_Exercise input_
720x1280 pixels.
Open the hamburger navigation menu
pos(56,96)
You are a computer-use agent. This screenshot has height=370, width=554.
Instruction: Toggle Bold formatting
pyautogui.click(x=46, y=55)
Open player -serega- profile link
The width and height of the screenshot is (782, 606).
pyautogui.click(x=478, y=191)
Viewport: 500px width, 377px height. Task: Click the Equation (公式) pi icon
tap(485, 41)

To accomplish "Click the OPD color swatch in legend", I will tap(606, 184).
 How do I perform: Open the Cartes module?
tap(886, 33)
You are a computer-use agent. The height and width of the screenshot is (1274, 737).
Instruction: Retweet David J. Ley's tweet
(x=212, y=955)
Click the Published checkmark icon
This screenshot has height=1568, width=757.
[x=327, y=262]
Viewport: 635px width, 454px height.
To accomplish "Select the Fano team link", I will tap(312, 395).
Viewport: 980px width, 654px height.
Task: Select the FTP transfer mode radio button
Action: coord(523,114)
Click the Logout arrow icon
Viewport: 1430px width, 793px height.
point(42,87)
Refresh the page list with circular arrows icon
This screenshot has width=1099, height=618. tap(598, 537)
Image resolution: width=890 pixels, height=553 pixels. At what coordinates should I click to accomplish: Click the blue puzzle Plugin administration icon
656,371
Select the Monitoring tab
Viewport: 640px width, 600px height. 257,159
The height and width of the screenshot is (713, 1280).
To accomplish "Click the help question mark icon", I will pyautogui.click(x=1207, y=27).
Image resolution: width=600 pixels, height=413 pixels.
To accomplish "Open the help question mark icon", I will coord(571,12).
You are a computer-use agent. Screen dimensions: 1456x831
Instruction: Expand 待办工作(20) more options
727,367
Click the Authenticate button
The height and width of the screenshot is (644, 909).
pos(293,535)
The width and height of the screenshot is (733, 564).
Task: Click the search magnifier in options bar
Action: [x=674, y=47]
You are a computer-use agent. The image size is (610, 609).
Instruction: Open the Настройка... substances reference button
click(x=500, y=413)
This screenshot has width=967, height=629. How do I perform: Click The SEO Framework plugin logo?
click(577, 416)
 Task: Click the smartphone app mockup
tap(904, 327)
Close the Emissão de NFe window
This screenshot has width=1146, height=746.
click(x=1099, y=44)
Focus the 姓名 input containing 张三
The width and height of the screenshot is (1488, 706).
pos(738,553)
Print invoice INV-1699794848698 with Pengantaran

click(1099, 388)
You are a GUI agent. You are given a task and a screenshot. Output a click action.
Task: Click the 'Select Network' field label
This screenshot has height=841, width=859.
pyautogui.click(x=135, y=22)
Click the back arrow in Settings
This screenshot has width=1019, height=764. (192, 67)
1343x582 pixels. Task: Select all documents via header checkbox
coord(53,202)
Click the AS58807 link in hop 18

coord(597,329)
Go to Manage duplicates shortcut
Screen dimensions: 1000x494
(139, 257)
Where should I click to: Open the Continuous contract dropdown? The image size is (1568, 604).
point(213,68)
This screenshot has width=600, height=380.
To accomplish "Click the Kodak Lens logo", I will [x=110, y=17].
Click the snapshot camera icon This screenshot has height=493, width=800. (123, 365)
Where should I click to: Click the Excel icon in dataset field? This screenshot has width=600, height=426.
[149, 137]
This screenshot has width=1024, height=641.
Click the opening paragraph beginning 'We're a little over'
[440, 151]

_Problem requirements_
Copy only the entries from the first line to the line with "You are a computer-use agent. The height", each exactly as it appears.

_Response_
720x1280 pixels.
Open the hamburger navigation menu
pos(56,96)
You are a computer-use agent. This screenshot has height=370, width=554.
Instruction: Toggle Bold formatting
pyautogui.click(x=46, y=55)
Open player -serega- profile link
The width and height of the screenshot is (782, 606).
pyautogui.click(x=478, y=191)
Viewport: 500px width, 377px height. Task: Click the Equation (公式) pi icon
tap(485, 41)

To accomplish "Click the OPD color swatch in legend", I will tap(606, 184).
 How do I perform: Open the Cartes module?
tap(886, 33)
You are a computer-use agent. The height and width of the screenshot is (1274, 737).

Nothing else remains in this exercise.